Well, let's compare, let's say, with the situation in Belarus-2020. If then the Belarusian regime collapsed and Lukashenka fled, it was generally clear that Tikhanovskaya would become president, at least for the first time, and that a civil war was unlikely. No matter how events developed later, there are many options, but the protest had an understandable image of a positive outcome with not very high risks of catastrophic scenarios.
In Kazakhstan, everything is exactly the opposite. It is completely incomprehensible who would come to power than Massimov is better than Tokayev, is there anyone in the country at the same time who really has a chance to keep the situation and is more civilized than Tokayev? But the chances of full-scale inter-clan clashes right up to sliding into a civil war were quite real. Orderly more than in the same Belarus.
Therefore, in principle, I do not have an unequivocal opinion about how he relates to Tokayev's actions. You can condemn lies and some methods, but the fact that he, in principle, regained control over the situation is rather good than bad. At least I have a very poor idea of a simultaneously realistic and more positive alternative.
At the moment, the introduction of the CSTO troops has solved, in fact, one task - it helped Tokayev establish control over his own security forces. And it seems to me that this was originally the main goal. Before that, many security officials were ready to play against Tokayev, and he needed to create a shah for them in the person of Moscow. (By the way, what alternatives did he have? Call the American troops? So they wouldn't go. Chinese? Would it be better?).

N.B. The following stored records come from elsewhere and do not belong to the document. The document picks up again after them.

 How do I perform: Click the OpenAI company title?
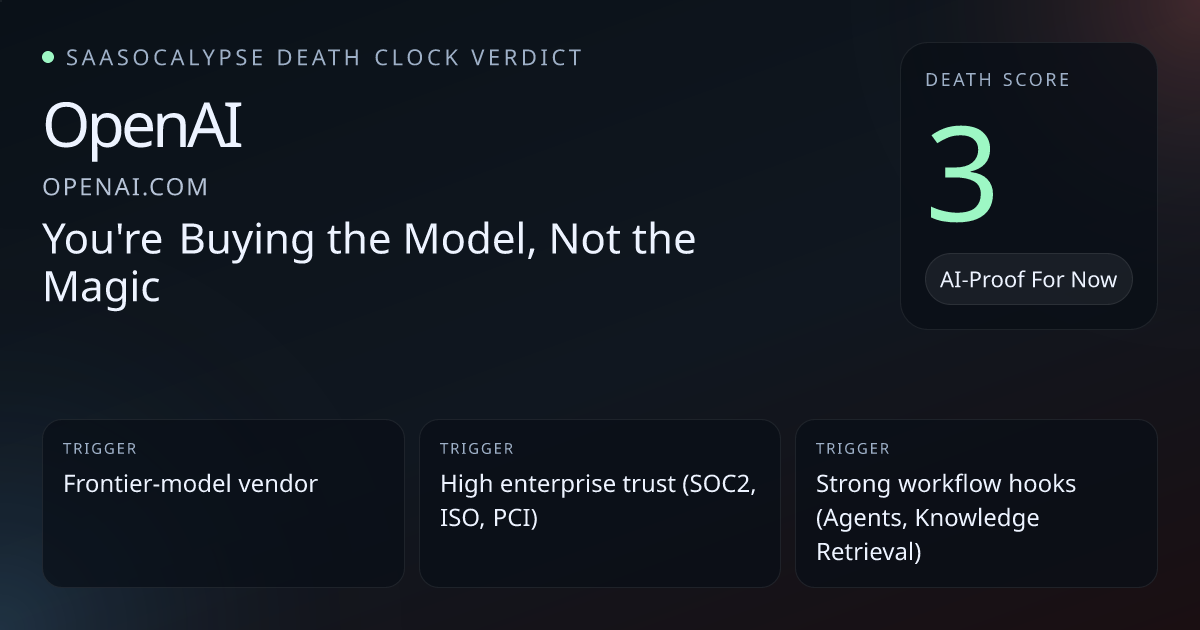tap(142, 127)
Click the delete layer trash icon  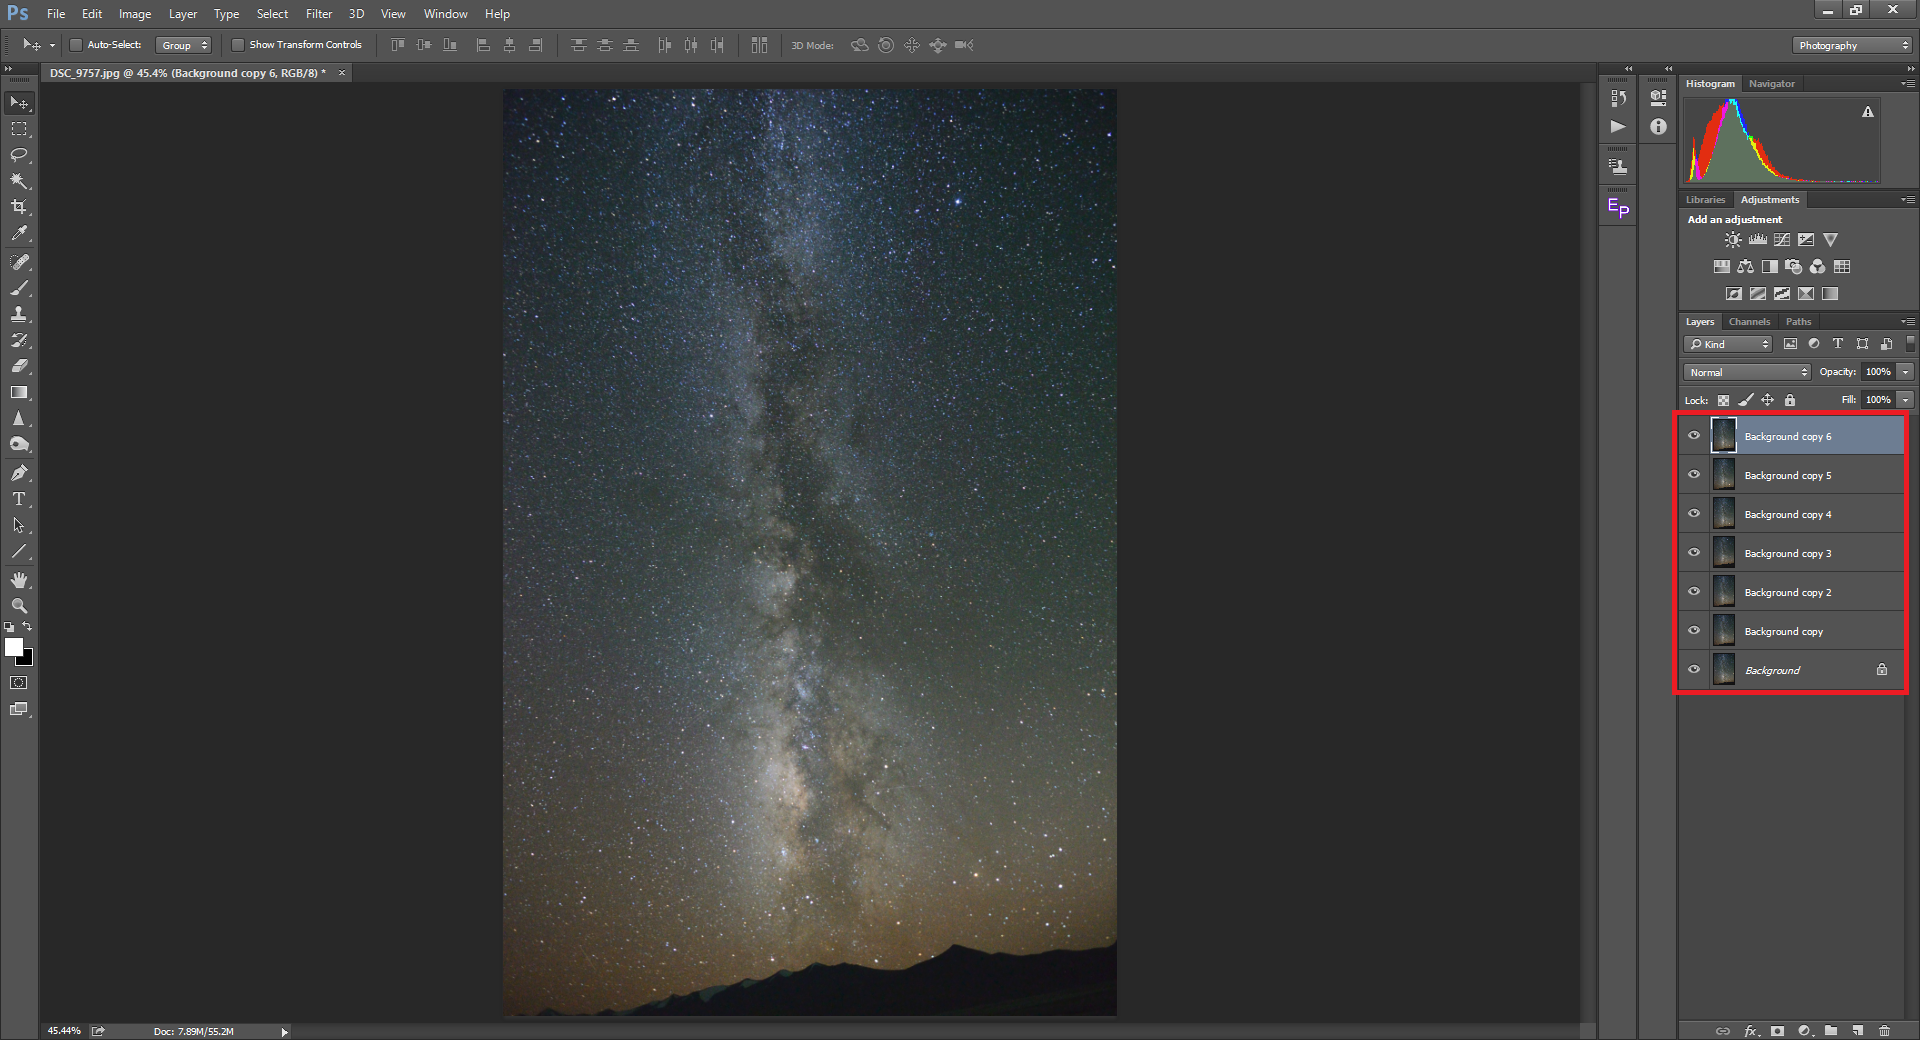[1884, 1030]
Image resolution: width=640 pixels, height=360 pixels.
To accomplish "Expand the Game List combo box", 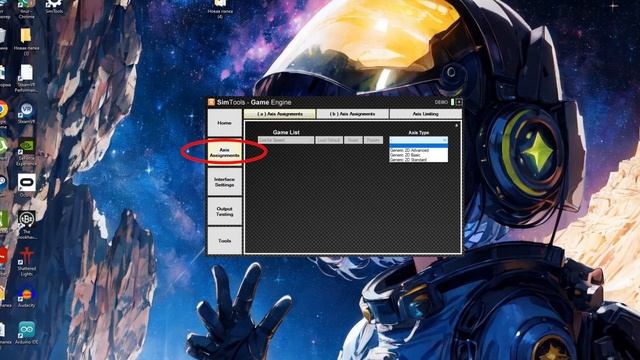I will coord(286,140).
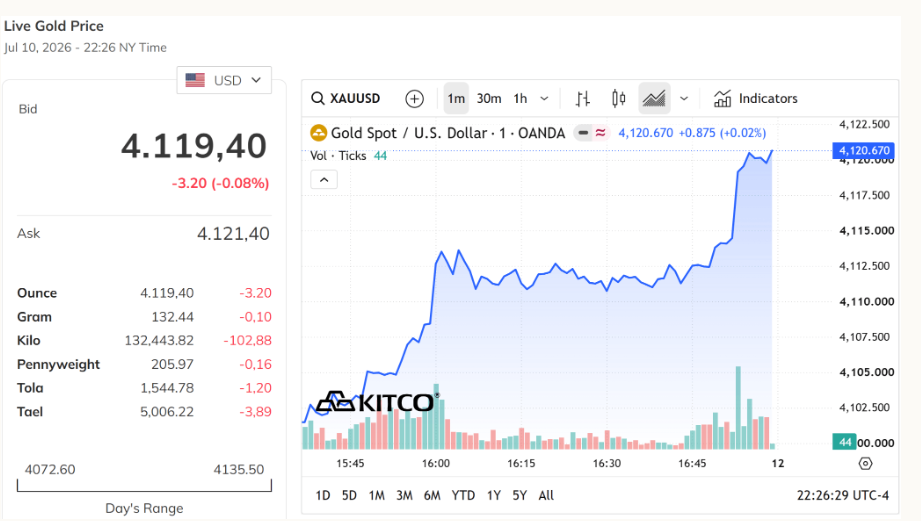Open chart settings gear icon
Image resolution: width=921 pixels, height=521 pixels.
[865, 463]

If we proceed from the fact that the only real alternative to what happened is catastrophic destabilization (the victory of another clan, in fact, is not an alternative), then at the moment this input of troops has played a positive role. (Maybe I'm wrong, I don't see something, and there was an alternative to real democratization, who thinks so - well, describe it to me in a few strokes. If the alternative is chaos, then it is definitely not in the interests of any Russians).
What will happen next is a big question, but if it is bad, then it will be necessary to react to those measures that will lead to bad, and not to the very fact of stabilization.

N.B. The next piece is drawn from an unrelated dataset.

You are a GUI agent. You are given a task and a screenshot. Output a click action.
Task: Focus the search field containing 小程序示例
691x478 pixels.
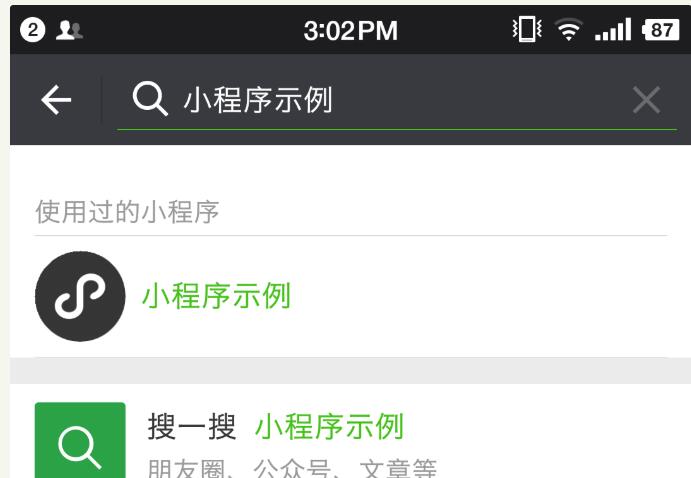pyautogui.click(x=397, y=100)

Even before, Kazakhstan has not been distinguished by a special democracy, whether it will be much worse we'll see.
The rise in Russian political influence will almost certainly have a negative impact on the Kazakh economy. It is not clear, however, why the opposition Russians are worried about this. In fact, there are no negative consequences for Russia here. The economy of Kazakhstan in any case will suffer greatly, but the more, the more the progressive public praises the "potato riots" against sound economic policies.

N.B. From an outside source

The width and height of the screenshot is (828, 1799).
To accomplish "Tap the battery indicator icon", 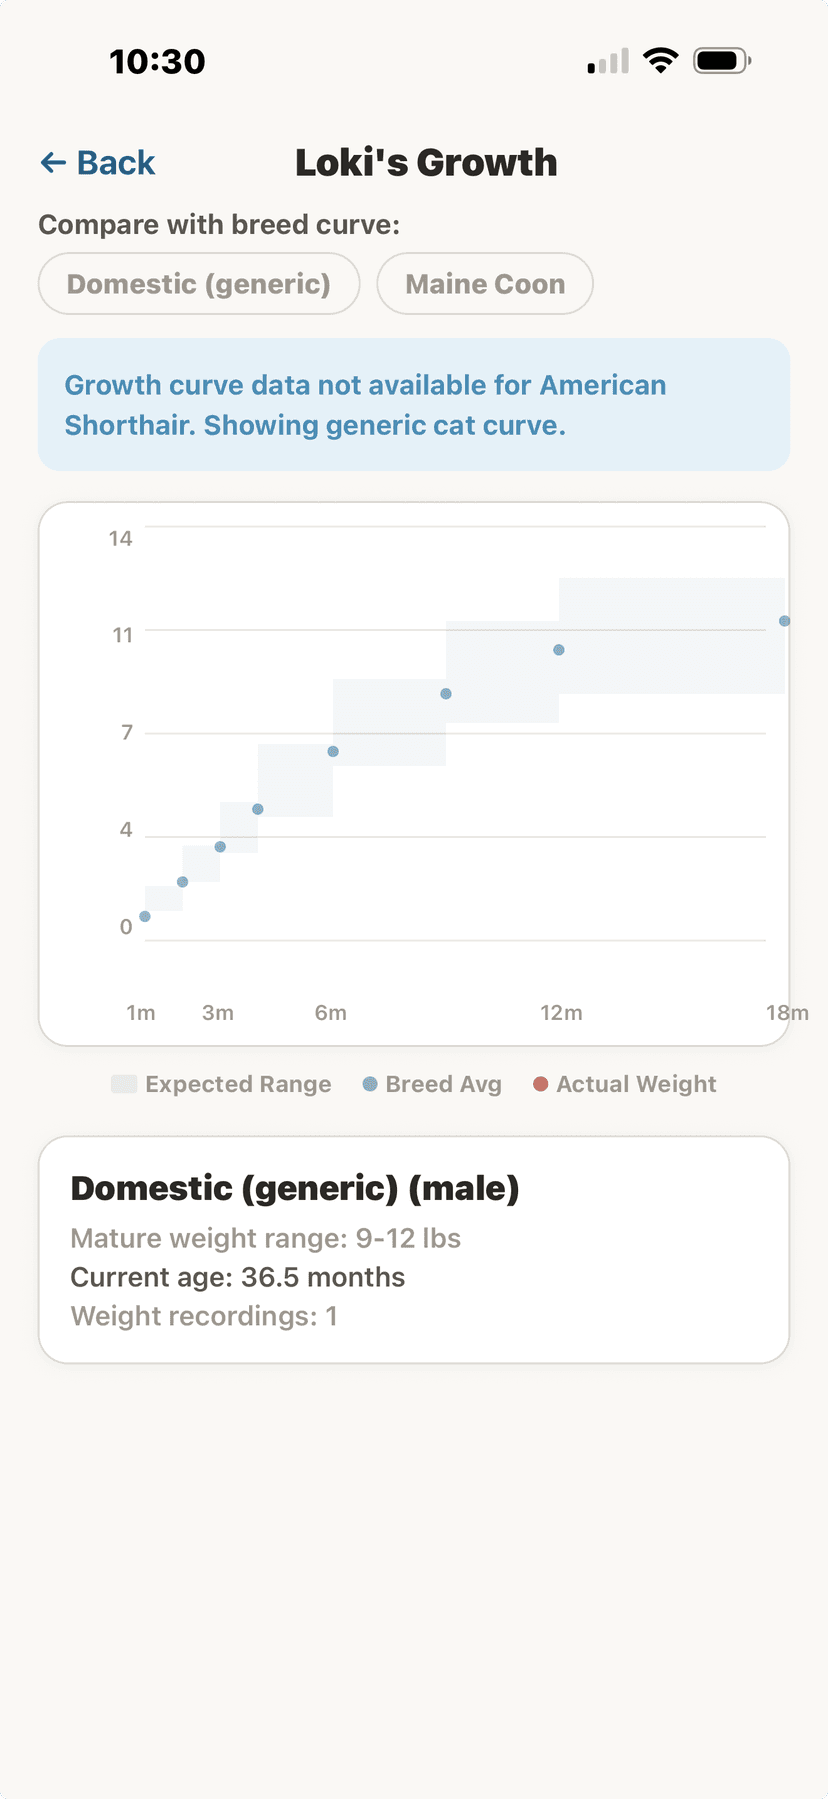I will (721, 59).
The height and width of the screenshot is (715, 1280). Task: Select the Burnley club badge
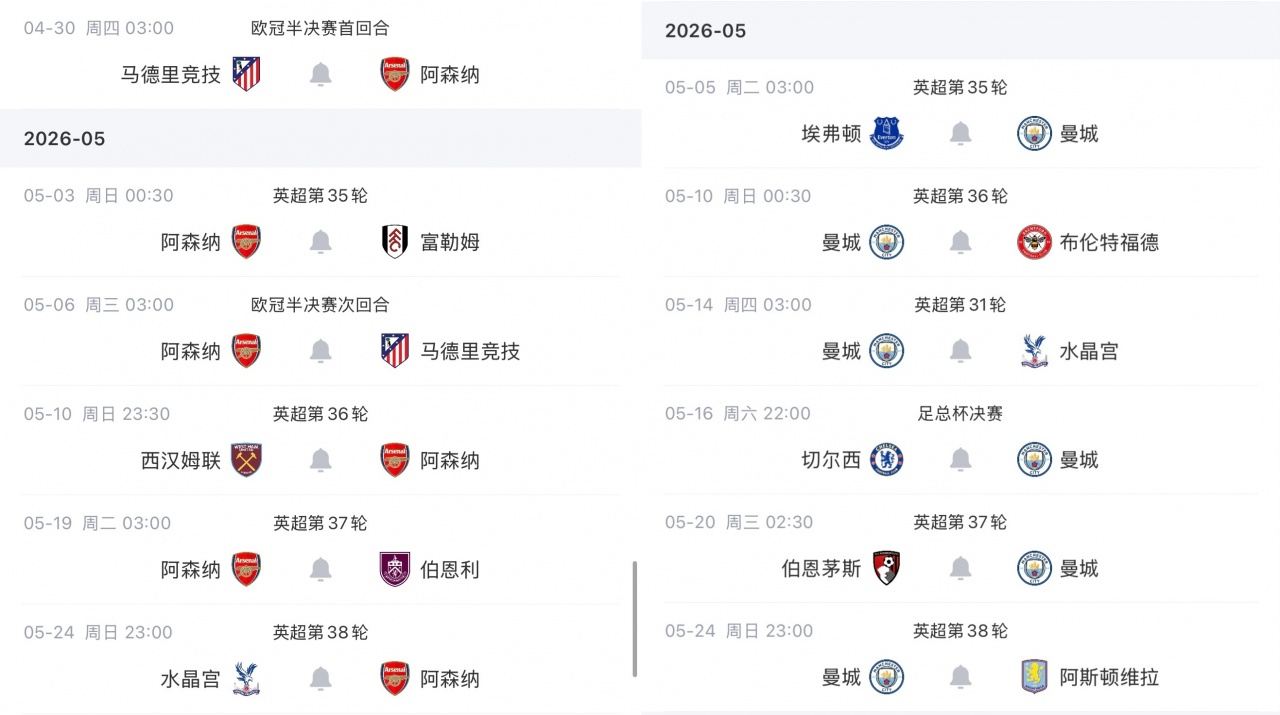pos(393,568)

Some mythical "strengthening of Russia" (which I do not particularly see) can probably cause fear in Washington or Beijing, but why this irritates the Russian opposition is not entirely clear.
An alarming example is the resurgence of practices from the "Holy Alliance" or "Warsaw Pact" era, in which certain types of regimes helped each other fight protests. However, the Belarusians and the Kyrgyz should worry about this again. I do not have enough imagination to imagine how the Kyrgyz or Armenian special forces can save the Putin regime, if it suddenly comes to this.
In general, nothing but a black-and-white picture of the world, where everything that Putin does is necessarily bad, and any protests are necessarily not clearly visible. And the dominance of such a picture of the world, the inability to see halftones will not lead to anything good.